リビングを 「公園のような空間」 にすることで、家族が自然と集まりたくなる空間になります。



外部空間とつながる開放的なデザイン


  • 大きな窓を設け、バルコニーやテラスとフラットに接続する。


  • 吹き抜けや高天井で解放感を演出する。


適度な「こもり感」を作る


  • 完全なオープンスペースではなく、一部を壁で囲うことで安心感を与える。


  • 外部からの視線を遮る工夫(目隠しフェンスや植栽)を取り入れる。


リビングを家の中で最も気持ちのいい空間にする


  • 質の高い素材を使用し、デザインにこだわる。


  • 家の中で最も開放的かつ落ち着ける場所にすることで、家族が自然と集まる空間に。

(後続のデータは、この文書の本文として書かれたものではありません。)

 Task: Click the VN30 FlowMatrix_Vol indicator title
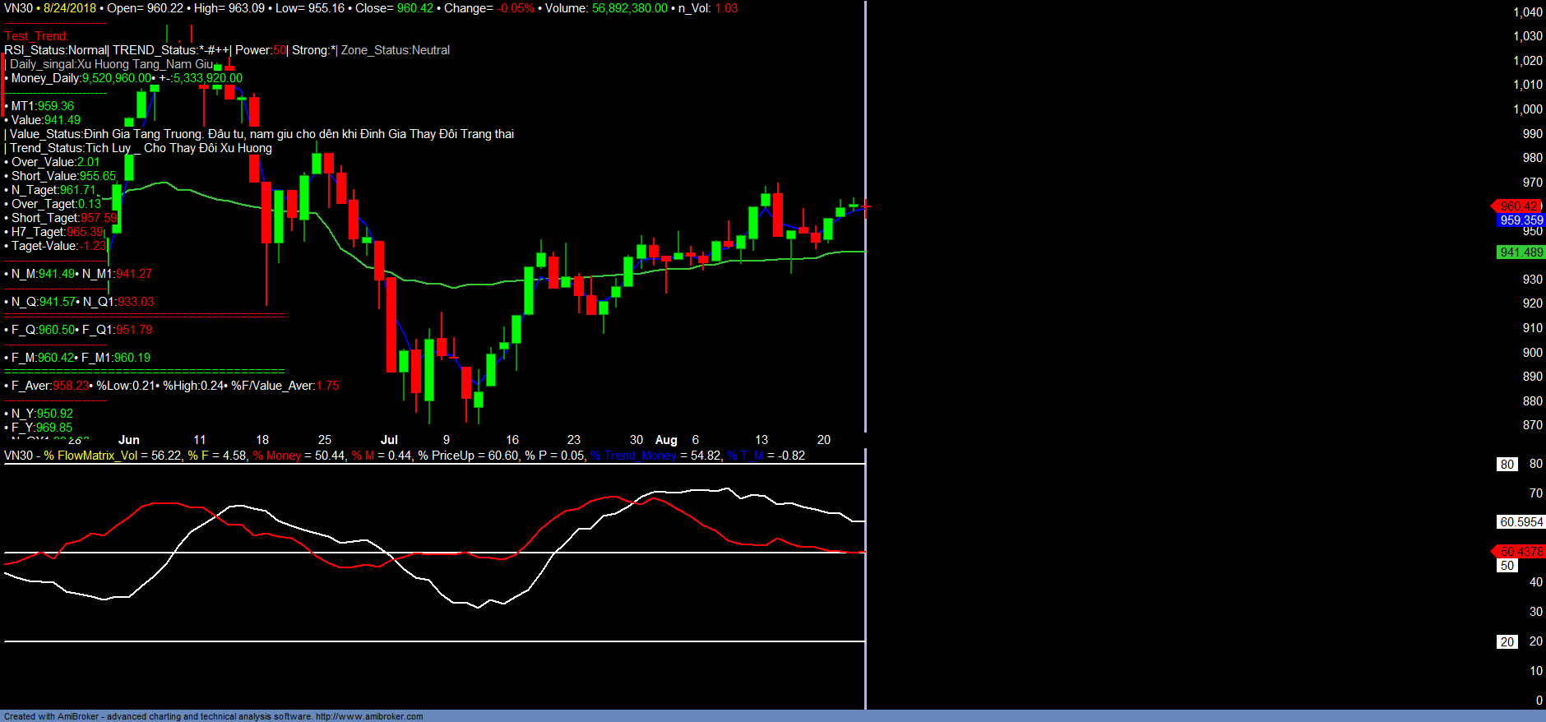90,456
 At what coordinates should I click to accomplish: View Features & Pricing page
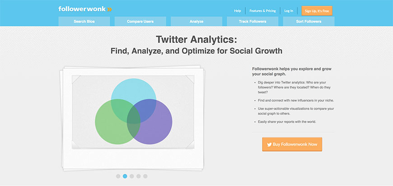(263, 10)
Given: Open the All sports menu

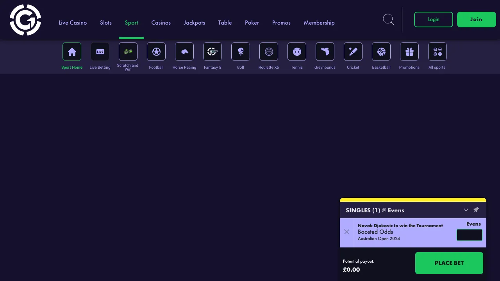Looking at the screenshot, I should [437, 52].
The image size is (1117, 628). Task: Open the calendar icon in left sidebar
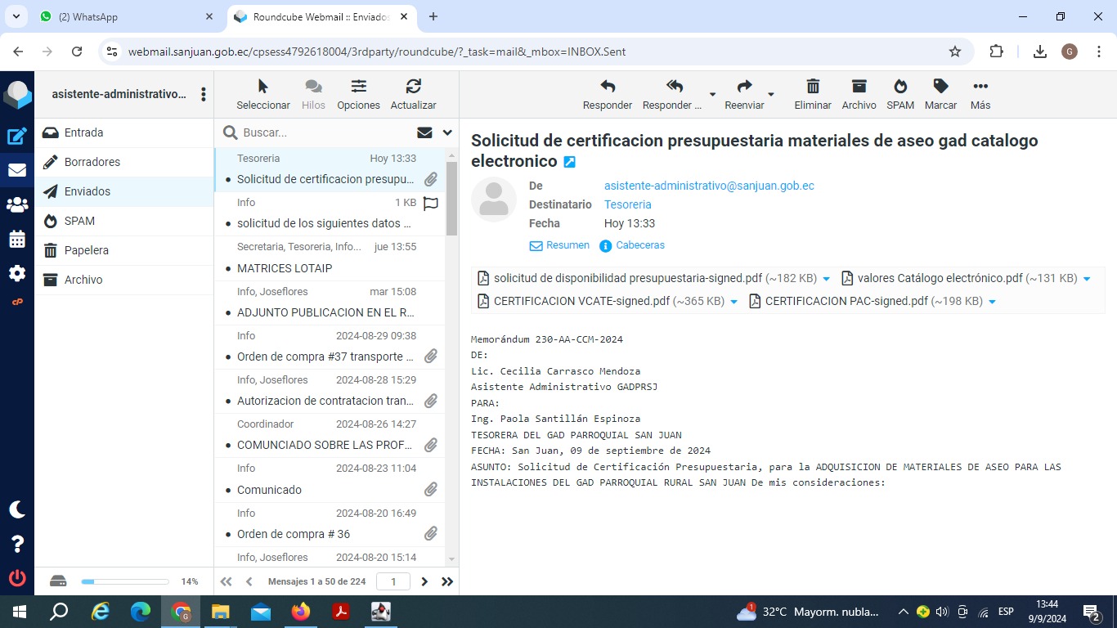pos(17,240)
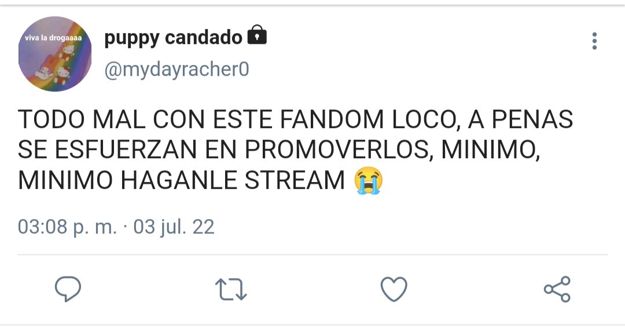Click the viva la drogaaaa text on avatar

(x=53, y=38)
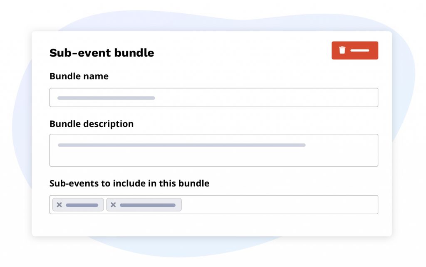426x267 pixels.
Task: Click inside the Bundle description text area
Action: coord(213,157)

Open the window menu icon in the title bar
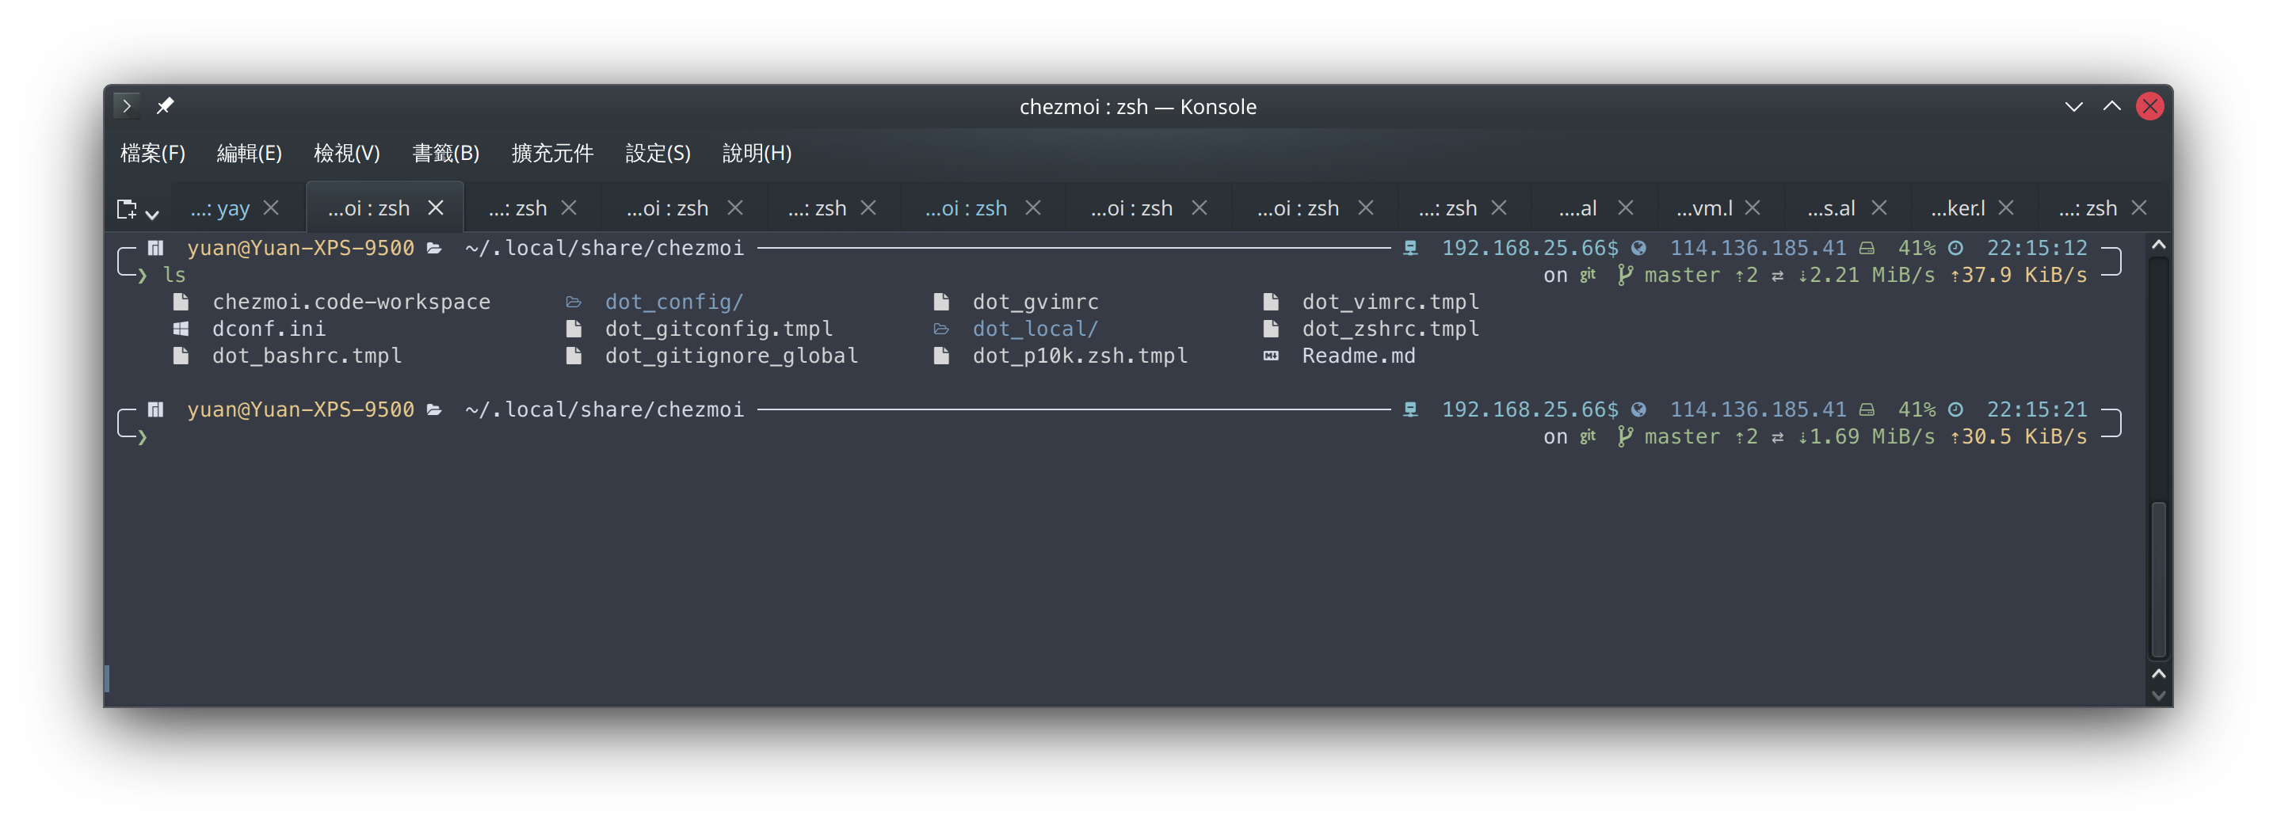[x=126, y=106]

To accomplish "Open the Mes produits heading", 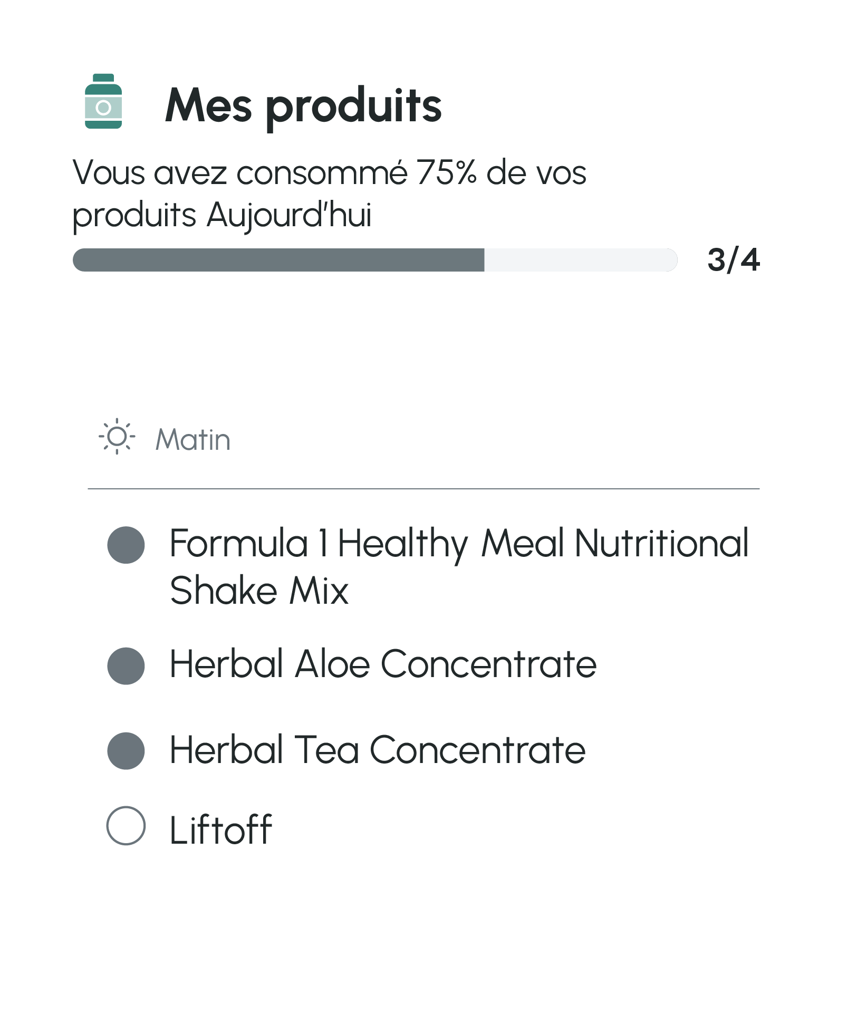I will click(x=303, y=105).
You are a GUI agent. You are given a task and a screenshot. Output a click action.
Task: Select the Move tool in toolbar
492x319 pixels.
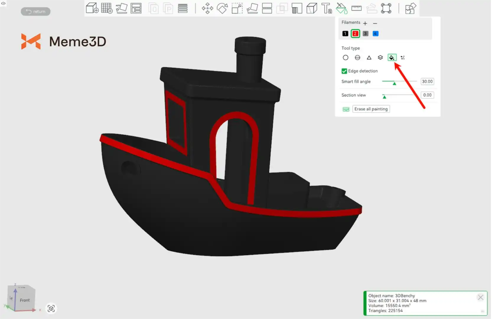[x=207, y=8]
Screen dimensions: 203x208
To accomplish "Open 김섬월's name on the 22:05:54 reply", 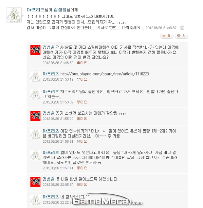I will (x=48, y=179).
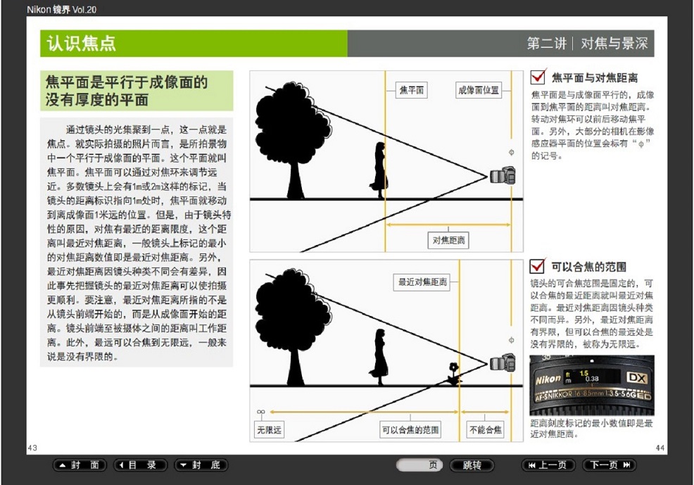The image size is (694, 485).
Task: Go to previous page with 上一页
Action: click(547, 465)
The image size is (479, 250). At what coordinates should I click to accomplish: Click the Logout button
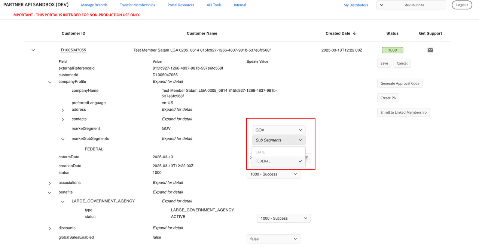click(462, 5)
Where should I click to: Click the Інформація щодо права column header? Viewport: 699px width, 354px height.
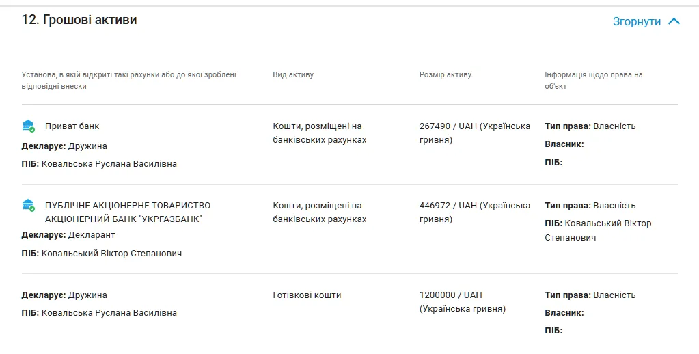(x=593, y=80)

リビングの広さを決める際には、ソファーとテレビの配置 を基準に算定すると、理論的に最適なサイズを導き出せます。



  1. テレビの高さの3倍の距離 が最適な視聴距離


    • 50インチ(高さ62cm)のテレビなら、約1.8m〜2m 離れた場所にソファーを配置。


  2. ソファーとテーブルの配置を考慮


    • ソファーとテーブルの間には最低50〜75cm のスペースを確保。


この計算を基に最低限のリビングの広さを決め、その後、予算やお客様の要望に応じて調整するのが理想的です。



リビングの配置は「プライバシー性のグラデーション」に基づいて考える


リビングの使い方が変化していることをお客様に説明する


家全体のデザインの中心をリビングにする


リビングの日当たりよりも、ダイニングの日当たりと照明計画を重視


リビングを「公園のような空間」にすることで、家族が自然と集まるようになる


リビングの広さはソファーとテレビの配置を基準に算定する


これらの知識を活用し、お客様に 「なるほど!」 と思ってもらえる提案を心がけましょう。